Mi amigo Lorenzo llevaba una temporada insistiendo para que fuera a contar mi experiencia al colegio Carlos Arniches de Alicante. La charla tendría lugar en el aula de sexto de primaria. Los alumnos también me entrevistarían para un programa de radio. Sugerí que quizá convendría llamar a alguien dedicado a la literatura infantil y juvenil. Nadie recogió el guante.
Hablar sobre el oficio literario es como hablar de un primo de Cuenca con el que convivo las veinticuatro horas y que se llama igual que yo. La clase bebía mis palabras. No se considera un elegido, sino alguien a quien le cuesta horrores cada cuento que escribe. Durante su turno, los chavales me acribillaron a preguntas. Uno del fondo pidió que leyera algún microrrelato de dos líneas, pertenecientes a Pelusillas en el ombligo (Lastura, 2015). Prometí enviárselos a Lorenzo. Varias chicas quisieron saber mi edad, un asunto de trascendental importancia.
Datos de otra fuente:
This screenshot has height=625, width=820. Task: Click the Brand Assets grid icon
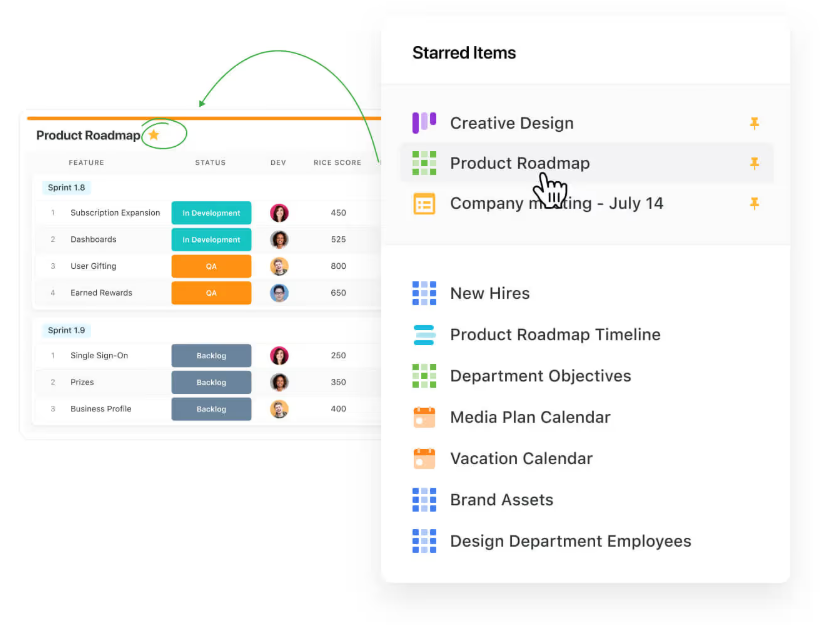424,500
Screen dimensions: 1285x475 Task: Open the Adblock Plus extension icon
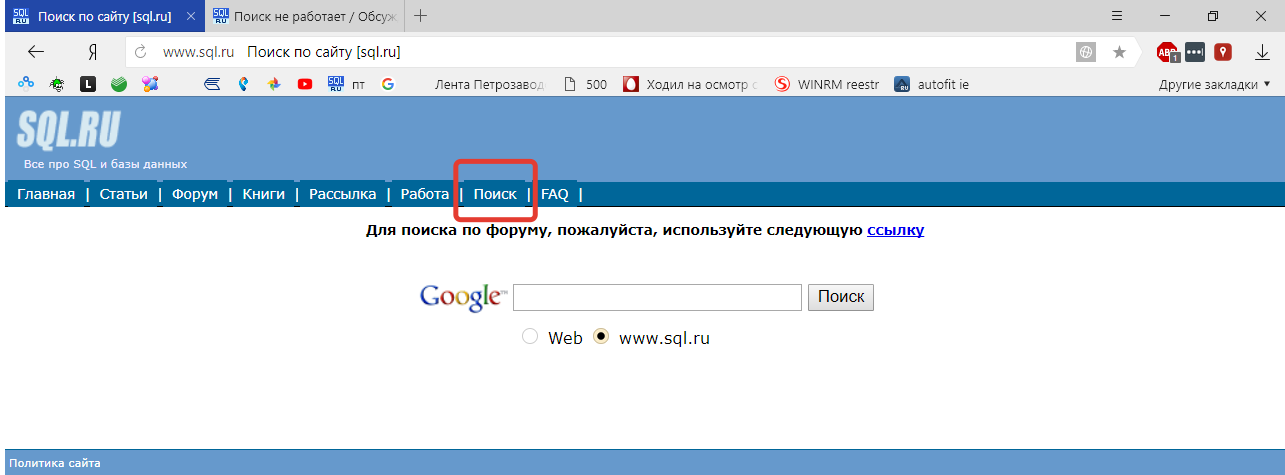[1167, 52]
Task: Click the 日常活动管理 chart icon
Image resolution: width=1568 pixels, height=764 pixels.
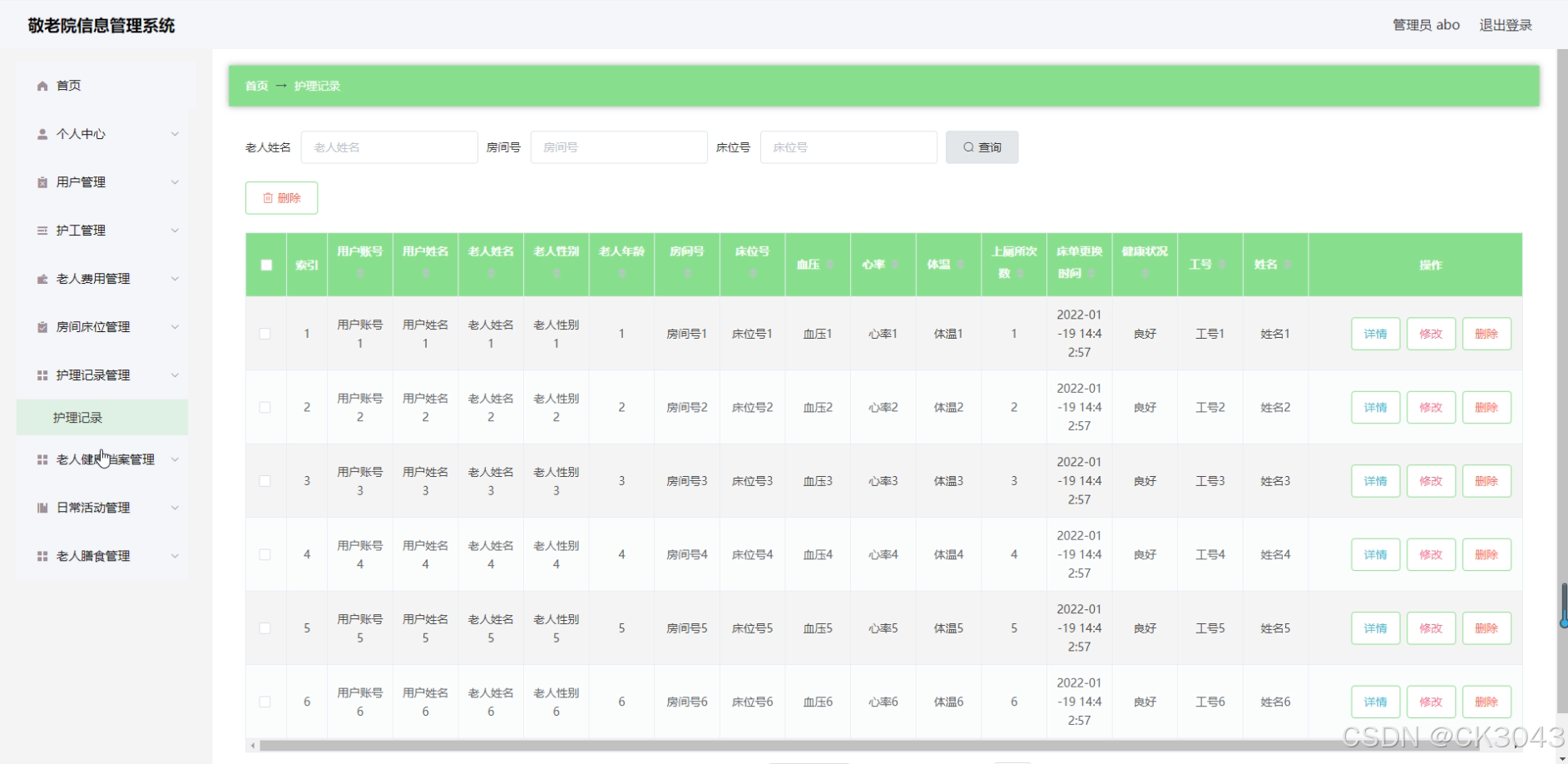Action: (42, 508)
Acuciados por la falta de tiempo, nos trasladamos a la sala de ordenadores. Mientras se subsanaban unas dificultades técnicas, saludé a mi querida Pilar. Ha sido maestra de mis hijos en el colegio. Luego, micrófono en mano, respondí a las cuestiones que plantearon dos alumnos con tanta profesionalidad que les auguro un prometedor futuro en la radio.
Fue un encuentro divertido y enriquecedor. Al llegar a casa, me pregunté por qué no escribo para jóvenes. Supongo que porque los adultos andamos más necesitados de cuentos.